SELECT word FROM words WHERE word ILIKE ‘foo%’

SELECT word FROM words WHERE word ILIKE ‘foo%’

We could do that, however, then we’ll need to properly index the database and maintain it. What if I told you we can do this in less than 100 lines of Python? And what if I told you we can store every word in with less than 500MB of memory? I’m here to tell you, it’s possible! Let’s go back to our original example of sorting our list of words and iterating through all the words starting with the first character of our word. How would we know where to start? Well, if we used a dictionary we could store the first letter of each word (26 lowercase characters, excluding punctuation) as the key and then each word as a list under it. That’s a good start! We can still do better though! What if we then used a similar structure for each character in each of those words? We’d get a structure similar to this:

This data structure is called a “Trie”. It’s very similar to a tree where each node stores a single character. At most, each node will store 26 children keys. Seems straightforward enough right? Let’s first look at how we can add words to our Trie data structure then look into how to query it.

A Trie in Python

Python 3 introduced the slots class level attribute which does not use an internal dict for storing attributes. This reduces the memory needed for each class as well as makes attribute lookups much faster. When writing this article the memory used without slots was almost 900MB. After using slots it decreased to just over 500MB. Our TrieNode class will just have a value, end_of_word, children, and weight attributes. To add a new word, we’ll look at the word character by character. For the word “foo”, we could think of our path as root -> “f” -> “o” -> “o”. Where each “->” denotes child access. As we recurse through each character node, we take off one character after each level. Finally, when we are at the last character, we mark it as the end of the word.

class TrieNode:
    __slots__ = ('value', 'end_of_word', 'children', 'weight')

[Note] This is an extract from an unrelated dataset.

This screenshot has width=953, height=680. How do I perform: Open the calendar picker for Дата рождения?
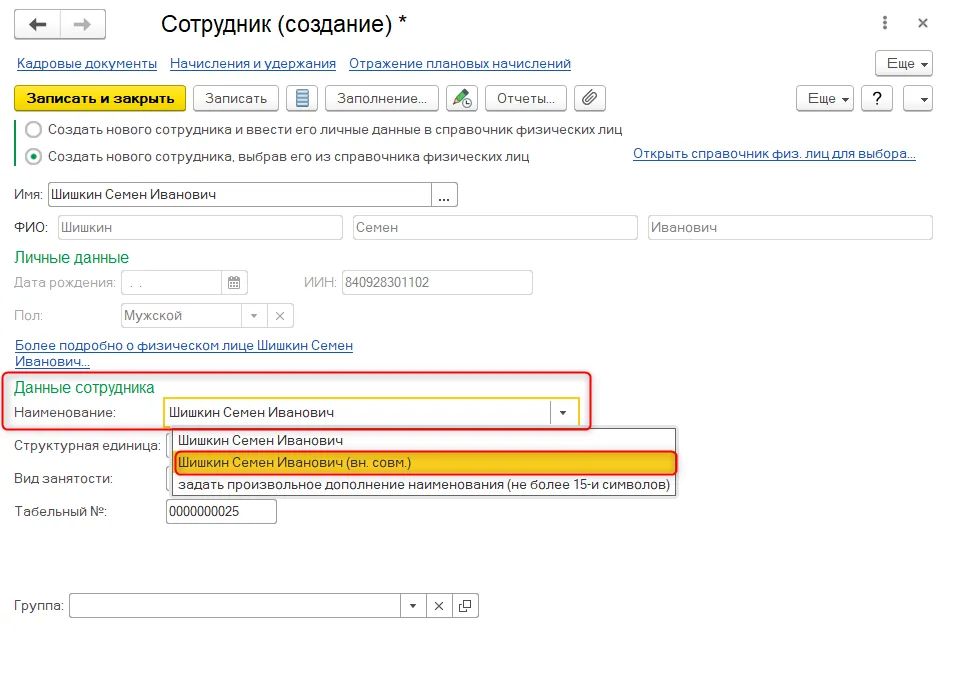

    def __init__(self, value: str, end_of_word=False):
        self.value = value
        self.end_of_word = end_of_word
        self.children = {}
        self.weight = -1

    def add(self, word_part: str, *, weight: int=-1) -> None:
        if len(word_part) == 0:
            self.end_of_word = True
            self.weight = weight
            return

        first_char = word_part[0]
        node = self.children.setdefault(first_char, TrieNode(first_char))
        node.add(word_part[1:], weight=weight)

class TrieNode:
    __slots__ = ('value', 'end_of_word', 'children', 'weight')

    def __init__(self, value: str, end_of_word=False):
        self.value = value
        self.end_of_word = end_of_word
        self.children = {}
        self.weight = -1

    def add(self, word_part: str, *, weight: int=-1) -> None:
        if len(word_part) == 0:
            self.end_of_word = True
            self.weight = weight
            return

        first_char = word_part[0]
        node = self.children.setdefault(first_char, TrieNode(first_char))
        node.add(word_part[1:], weight=weight)

Now that we have a way to populate our Trie, we need to get a word list. The dwyl/english-words repository is great and has a list of almost 500,000 English words. Each word is separated by a new line so we can simply read all the lines in the file and load them into our Trie. I also opted to use a library called tqdm to show a progress bar as these are loaded since it does take a minute or so.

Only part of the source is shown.